One of the important assets to many companies is data, and for that matter the protection of this data must take the first priority (Tahboub and Saleh, 2014). Even though many organizations have put in place certain security mechanisms and technical systems such as firewalls, virtual private networks (VPNs), and intrusion detection systems/intrusion prevention systems (IDSs/IPSs) still data leakage does occur (Tahboub and Saleh, 2014). Tahboub and Saleh (2014) reiterated that the data leakage occurs when sensitive data is revealed to unauthorized users or parties either intentionally or not. The data leakage can cause serious implications or threats to many organizations. For example, the loss of the confidential or sensitive data can have severe or adverse impact on a company's reputation and credibility, customers, employee confidence, competitive advantage, and in some cases, this can lead to the closure of the organization (Tahboub and Saleh, 2014). In addition, data leakage is an important concern for the business organizations in this increasingly networked world nowadays and for that matter any unauthorized disclosure of sensitive or confidential data may have serious consequences for an organization in both long and short terms (Soumya and Smitha, 2014).

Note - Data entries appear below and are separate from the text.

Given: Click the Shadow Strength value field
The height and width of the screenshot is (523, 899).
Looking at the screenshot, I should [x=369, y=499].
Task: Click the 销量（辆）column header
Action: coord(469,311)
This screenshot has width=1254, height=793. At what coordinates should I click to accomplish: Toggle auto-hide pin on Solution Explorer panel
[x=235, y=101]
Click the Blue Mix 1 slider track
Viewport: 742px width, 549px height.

In addition, according to Alneyadi et al (2016) the issue of data leakage is a growing concern among organizations and individuals. Alneyadi et al (2016) indicated that more leakages occurred in the business sectors than they were in the government sector. According to a report in 2014, the statistics stands at 50% in the business sector and 20% in the government sector. They further stated that although in some cases the data leaks were not detrimental to organizations, however, others have caused several millions of dollars' worth damage. More so, the credibility of several businesses or organizations are comprised when sensitive data such as trade secrets, project documents, and customer profiles are leaked to their competitors (Alneyadi et al, 2016). Alneyadi et al (2016) take it further that government sensitive information such as political decisions, law enforcement, and national security can also be leaked. A typical example of government sensitive information that was leaked was the United States diplomatic cables by WikiLeaks. The leak consisted of about 250,000 United States diplomatic cables and 400,000 military reports referred to as 'war logs'. This revelation was carried out by an internal entity using an external hard drive and about 100,000 diplomatic cables were labelled confidential and 15,000 cables were classified as secret (Alneyadi et al, 2016, p. 137). According to Alneyadi et al (2016), this incident received high public criticisms from among civil rights organizations all over the world. In another development hackers stole 160 million credit and debit card numbers which targeted 800,000 bank accounts in US, which were considered as one of the largest hacking incident that has occurred (Vadsola et al, 2014).